By The Star Staff
Juan Zaragoza Gómez, a member of the Transition Committee of governor-elect Jenniffer González Colón, said on Thursday that he is concerned about the large number of private contractors managing reconstruction funds in both the Central Office for Recovery, Reconstruction and Resilience (COR3) and the Department of Housing.
“Two years ago, I had a meeting with the federal undersecretary of Housing [and Urban Development] about the slowness of housing projects, and she highlighted the fact that [the island Department of] Housing was at its lowest point, that it had no people,” Zaragoza Gómez said at a press conference. “In that sense, we must recognize that the Department has made an effort where it has almost doubled the staff. Still, interestingly and simultaneously, one would expect that the expense of consultants would go down and that expense would remain quite stable.”
“And beyond the financial part, it worries us because one is on the street, and some consultants function as operators,” he added. “When I say operator, it is with the full intention of making a similarity between Genera and LUMA. When I say operators, it is this external entity that puts itself in the shoes of the government agency; that is, they are not necessarily consultants, they are entities that are performing functions that should be performed by [employees of the Department of] Housing, that interact with the municipalities, that interact with individuals. That is very dangerous; It affects the work environment and delays the transfer of knowledge; what it does is perpetuate the presence of these entities because, obviously, these entities do not have an ‘exit strategy.’ Their attitude is not to train people in order to leave, but to perpetuate themselves.”
César Alvarado Torres, another committee member, highlighted meanwhile the billions of dollars (more than $1 billion in COR3 and $448 million in Housing) that the at least eight firms contracted by those agencies have billed from 2017 to 2024.
“What draws my attention in the statement I make is that the documents show that there are two companies that repeat both in COR3 and in Housing among the eight companies that are participating. Of them, there are two: IEM International in Housing, which has $101 million, and ICA Incorporated LLC, which has $51.5 million,” Alvarado Torres noted. “In other words, the information is not an estimate; it arises from the documents we have during the discovery process. I repeat, we should not be shocked by the issue of contracting. The state must provide services, and if it does not have the expertise, it has to contract because it is not going to sit with its hands tied waiting for the thing to happen.”
Another point that caught the panel’s attention was the costs that the Public Housing Administration handles when constructing affordable housing. Blanca Fernández, the administrator of the Housing Financing Authority, said they have paid between $300,000 and $600,000 per unit.

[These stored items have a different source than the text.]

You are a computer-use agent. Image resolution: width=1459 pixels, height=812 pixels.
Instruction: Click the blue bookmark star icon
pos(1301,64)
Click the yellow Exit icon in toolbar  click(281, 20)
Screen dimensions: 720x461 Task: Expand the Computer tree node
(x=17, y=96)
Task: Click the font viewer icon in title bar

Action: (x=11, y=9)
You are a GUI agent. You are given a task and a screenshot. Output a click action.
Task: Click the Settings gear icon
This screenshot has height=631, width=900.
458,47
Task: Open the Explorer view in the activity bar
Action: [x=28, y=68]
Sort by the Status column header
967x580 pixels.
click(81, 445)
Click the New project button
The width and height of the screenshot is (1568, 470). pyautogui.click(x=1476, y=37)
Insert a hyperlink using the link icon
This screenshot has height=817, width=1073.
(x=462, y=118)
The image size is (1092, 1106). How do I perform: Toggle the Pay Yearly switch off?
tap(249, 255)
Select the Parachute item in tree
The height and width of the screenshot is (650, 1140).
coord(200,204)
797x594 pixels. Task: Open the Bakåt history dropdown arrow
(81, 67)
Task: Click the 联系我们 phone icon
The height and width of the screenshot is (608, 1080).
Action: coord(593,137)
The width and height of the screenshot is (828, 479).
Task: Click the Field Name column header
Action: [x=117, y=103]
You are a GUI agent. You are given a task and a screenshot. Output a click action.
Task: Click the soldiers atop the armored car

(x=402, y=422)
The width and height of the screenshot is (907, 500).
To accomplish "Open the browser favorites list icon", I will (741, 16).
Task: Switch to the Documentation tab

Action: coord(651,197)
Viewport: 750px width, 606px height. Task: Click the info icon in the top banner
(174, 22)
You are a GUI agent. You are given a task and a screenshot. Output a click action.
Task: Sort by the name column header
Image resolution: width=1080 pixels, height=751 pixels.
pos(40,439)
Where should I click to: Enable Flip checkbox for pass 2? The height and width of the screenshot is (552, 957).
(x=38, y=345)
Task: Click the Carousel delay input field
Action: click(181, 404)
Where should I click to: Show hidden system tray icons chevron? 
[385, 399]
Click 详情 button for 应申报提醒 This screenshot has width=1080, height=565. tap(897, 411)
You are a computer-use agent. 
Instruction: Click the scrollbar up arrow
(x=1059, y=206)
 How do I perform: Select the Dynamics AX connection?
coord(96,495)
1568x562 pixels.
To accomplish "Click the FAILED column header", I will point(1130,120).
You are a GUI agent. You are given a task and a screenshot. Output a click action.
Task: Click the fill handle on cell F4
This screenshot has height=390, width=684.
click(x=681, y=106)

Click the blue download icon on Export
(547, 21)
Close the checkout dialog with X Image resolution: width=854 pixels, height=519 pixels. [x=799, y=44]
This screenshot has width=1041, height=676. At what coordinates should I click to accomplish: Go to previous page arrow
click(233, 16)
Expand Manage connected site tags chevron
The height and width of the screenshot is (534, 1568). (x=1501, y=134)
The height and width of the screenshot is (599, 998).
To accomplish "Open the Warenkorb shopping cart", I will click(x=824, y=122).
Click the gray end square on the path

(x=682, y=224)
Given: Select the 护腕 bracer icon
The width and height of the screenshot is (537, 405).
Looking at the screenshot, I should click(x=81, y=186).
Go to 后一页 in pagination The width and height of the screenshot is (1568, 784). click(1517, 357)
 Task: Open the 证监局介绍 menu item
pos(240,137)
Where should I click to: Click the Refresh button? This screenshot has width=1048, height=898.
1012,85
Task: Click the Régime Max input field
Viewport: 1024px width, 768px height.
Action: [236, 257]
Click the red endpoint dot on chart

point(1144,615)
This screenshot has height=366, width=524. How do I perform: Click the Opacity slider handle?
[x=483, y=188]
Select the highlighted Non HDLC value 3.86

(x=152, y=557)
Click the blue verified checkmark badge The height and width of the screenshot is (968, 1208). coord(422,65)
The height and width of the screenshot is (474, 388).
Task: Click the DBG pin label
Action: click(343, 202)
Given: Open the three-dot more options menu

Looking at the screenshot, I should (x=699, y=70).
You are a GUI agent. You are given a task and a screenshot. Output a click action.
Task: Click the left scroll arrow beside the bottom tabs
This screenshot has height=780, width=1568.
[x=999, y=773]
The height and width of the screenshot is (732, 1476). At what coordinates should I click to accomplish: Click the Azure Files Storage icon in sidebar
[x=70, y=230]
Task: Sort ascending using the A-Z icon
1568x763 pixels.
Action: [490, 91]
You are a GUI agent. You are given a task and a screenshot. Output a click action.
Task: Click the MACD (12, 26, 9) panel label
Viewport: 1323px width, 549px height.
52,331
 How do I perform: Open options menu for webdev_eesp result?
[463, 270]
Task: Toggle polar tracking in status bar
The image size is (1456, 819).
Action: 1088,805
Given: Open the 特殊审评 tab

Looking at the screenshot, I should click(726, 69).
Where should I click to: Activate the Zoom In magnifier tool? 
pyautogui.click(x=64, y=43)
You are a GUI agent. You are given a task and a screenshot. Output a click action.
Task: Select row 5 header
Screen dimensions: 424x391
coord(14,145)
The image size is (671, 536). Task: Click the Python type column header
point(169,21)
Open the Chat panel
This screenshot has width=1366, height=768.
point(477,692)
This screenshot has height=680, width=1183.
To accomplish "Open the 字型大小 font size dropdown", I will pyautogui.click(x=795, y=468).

“These numbers do not cease to stand out and offend,” Zaragoza said. “And that is what shows that here there is a lack of supervision, which has allowed excessive inflation in costs, because it does not cease to offend one, that you see them there, in the case of single-family units, which are a little box that has a cost of half a million dollars and again, that is what stands out is that here since the money is not from us, they are federal funds and there are also some federal tax credits, then there is a laxity in terms of the costs of building these units.”